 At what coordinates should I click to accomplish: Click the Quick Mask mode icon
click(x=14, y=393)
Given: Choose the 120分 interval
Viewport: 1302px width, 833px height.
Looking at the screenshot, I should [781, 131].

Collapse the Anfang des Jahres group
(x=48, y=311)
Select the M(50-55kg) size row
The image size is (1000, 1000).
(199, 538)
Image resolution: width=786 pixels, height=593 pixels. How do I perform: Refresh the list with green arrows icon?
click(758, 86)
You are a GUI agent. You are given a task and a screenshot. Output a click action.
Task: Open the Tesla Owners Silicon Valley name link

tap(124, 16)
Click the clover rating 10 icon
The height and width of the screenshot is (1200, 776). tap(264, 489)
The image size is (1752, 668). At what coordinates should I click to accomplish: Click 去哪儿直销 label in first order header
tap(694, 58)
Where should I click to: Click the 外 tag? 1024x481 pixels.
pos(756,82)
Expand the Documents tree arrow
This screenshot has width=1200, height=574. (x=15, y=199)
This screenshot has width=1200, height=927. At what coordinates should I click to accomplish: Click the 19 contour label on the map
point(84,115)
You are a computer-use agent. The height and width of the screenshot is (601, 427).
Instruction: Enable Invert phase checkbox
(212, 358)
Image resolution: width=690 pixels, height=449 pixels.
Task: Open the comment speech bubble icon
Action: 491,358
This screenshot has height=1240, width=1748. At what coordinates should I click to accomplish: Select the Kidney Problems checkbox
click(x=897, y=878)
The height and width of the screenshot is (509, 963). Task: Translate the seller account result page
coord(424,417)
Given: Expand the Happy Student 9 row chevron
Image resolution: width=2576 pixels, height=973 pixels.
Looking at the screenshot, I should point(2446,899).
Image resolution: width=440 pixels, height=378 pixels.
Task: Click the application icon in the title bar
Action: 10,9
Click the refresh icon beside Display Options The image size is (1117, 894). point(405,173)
•••••
Starting from the top of the records and ending at the line that contains "Given: Expand the Happy Student 9 row chevron", repeat each line exactly and return only those lines.

 At what coordinates should I click to accomplish: Click the Quick Mask mode icon
click(x=14, y=393)
Given: Choose the 120分 interval
Viewport: 1302px width, 833px height.
Looking at the screenshot, I should [781, 131].

Collapse the Anfang des Jahres group
(x=48, y=311)
Select the M(50-55kg) size row
The image size is (1000, 1000).
(199, 538)
Image resolution: width=786 pixels, height=593 pixels. How do I perform: Refresh the list with green arrows icon?
click(758, 86)
You are a GUI agent. You are given a task and a screenshot. Output a click action.
Task: Open the Tesla Owners Silicon Valley name link

tap(124, 16)
Click the clover rating 10 icon
The height and width of the screenshot is (1200, 776). tap(264, 489)
The image size is (1752, 668). At what coordinates should I click to accomplish: Click 去哪儿直销 label in first order header
tap(694, 58)
Where should I click to: Click the 外 tag? 1024x481 pixels.
pos(756,82)
Expand the Documents tree arrow
This screenshot has width=1200, height=574. (x=15, y=199)
This screenshot has width=1200, height=927. At what coordinates should I click to accomplish: Click the 19 contour label on the map
point(84,115)
You are a computer-use agent. The height and width of the screenshot is (601, 427).
Instruction: Enable Invert phase checkbox
(212, 358)
Image resolution: width=690 pixels, height=449 pixels.
Task: Open the comment speech bubble icon
Action: 491,358
This screenshot has height=1240, width=1748. At what coordinates should I click to accomplish: Select the Kidney Problems checkbox
click(x=897, y=878)
The height and width of the screenshot is (509, 963). Task: Translate the seller account result page
coord(424,417)
Given: Expand the Happy Student 9 row chevron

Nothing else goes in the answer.